Output the entries as they appear, skipping images.
[Start of section]
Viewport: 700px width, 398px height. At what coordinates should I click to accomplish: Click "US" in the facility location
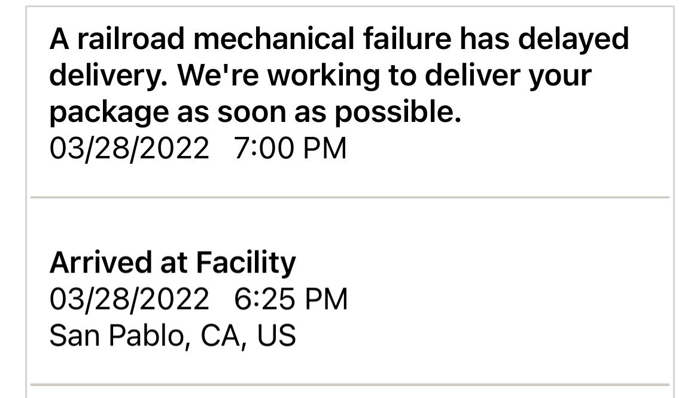pos(276,335)
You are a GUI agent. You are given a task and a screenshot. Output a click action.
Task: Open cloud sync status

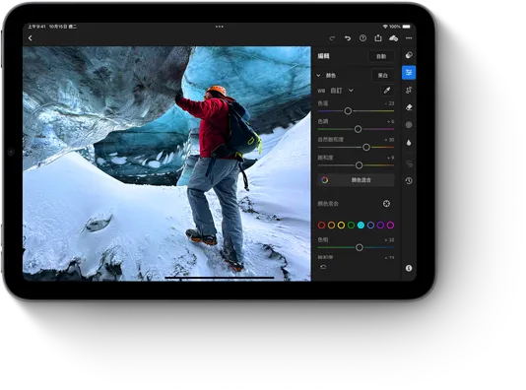[x=393, y=38]
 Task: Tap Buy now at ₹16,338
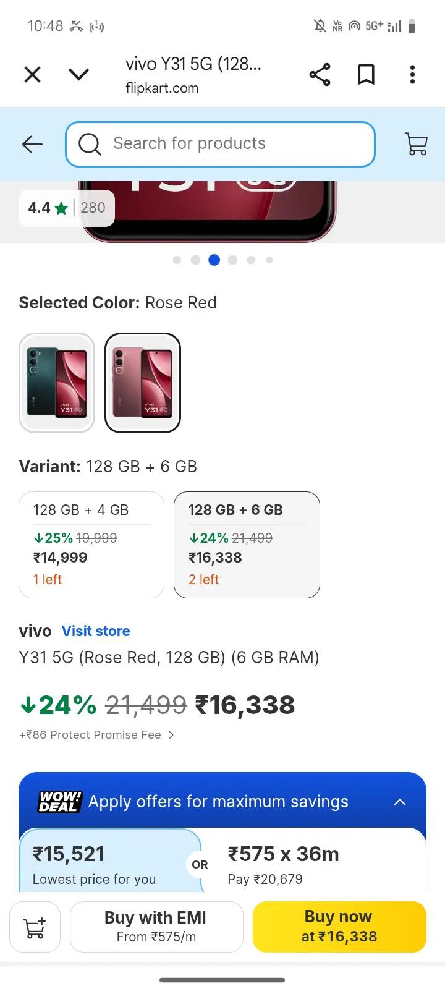tap(339, 927)
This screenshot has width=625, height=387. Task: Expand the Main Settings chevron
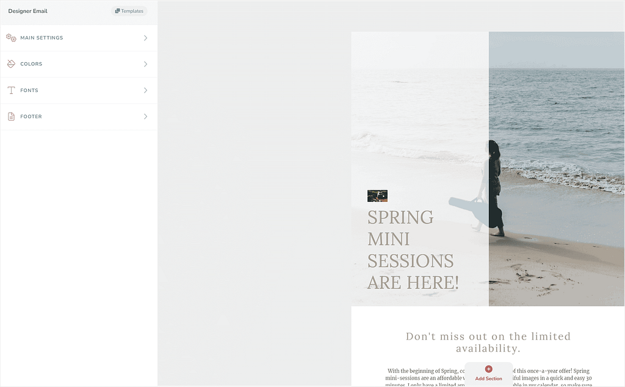[x=145, y=38]
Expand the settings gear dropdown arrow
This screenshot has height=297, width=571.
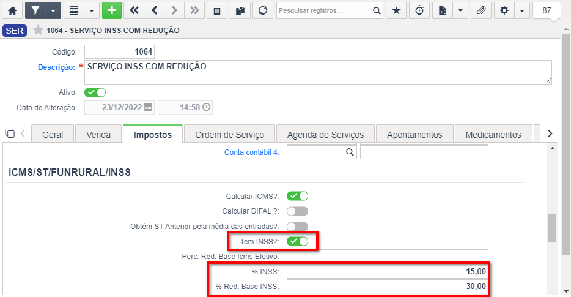pyautogui.click(x=522, y=10)
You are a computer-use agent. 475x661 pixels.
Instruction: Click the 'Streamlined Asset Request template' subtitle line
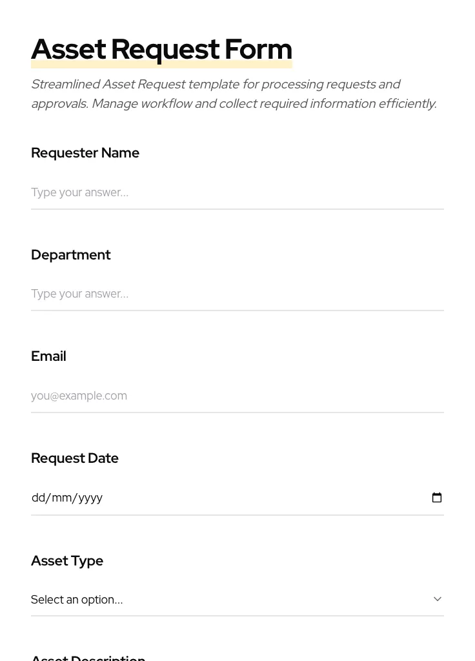click(216, 84)
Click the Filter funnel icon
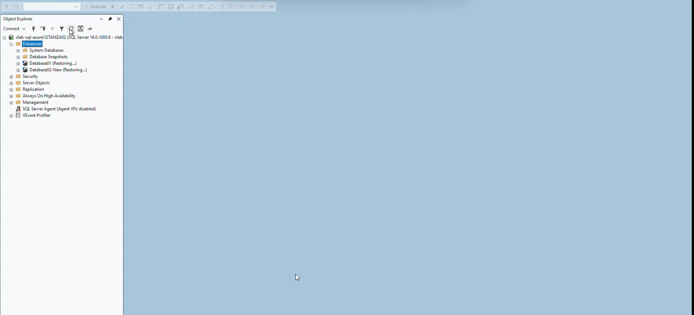Viewport: 694px width, 315px height. click(62, 29)
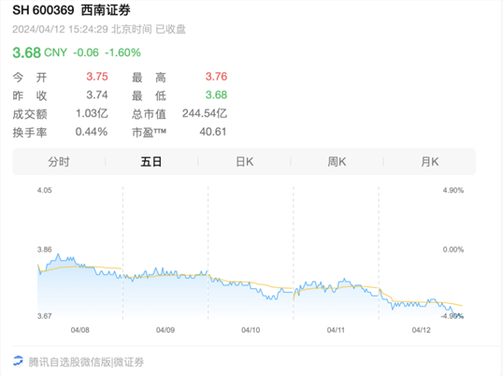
[End of section]
Your solution -
Viewport: 700px width, 398px height. At what coordinates should I click to accomplish: Click "US" in the facility location
pos(276,335)
You are a GUI agent. You are given a task and a screenshot. Output a click action.
Task: Open cloud sync status

[x=393, y=38]
 Task: Tap Buy now at ₹16,338
tap(339, 927)
This screenshot has width=625, height=387. Task: Expand the Main Settings chevron
[x=145, y=38]
Expand the settings gear dropdown arrow
This screenshot has height=297, width=571.
pyautogui.click(x=522, y=10)
You are a computer-use agent. 475x661 pixels.
Instruction: Click the 'Streamlined Asset Request template' subtitle line
click(216, 84)
Click the Filter funnel icon
Viewport: 694px width, 315px height. click(62, 29)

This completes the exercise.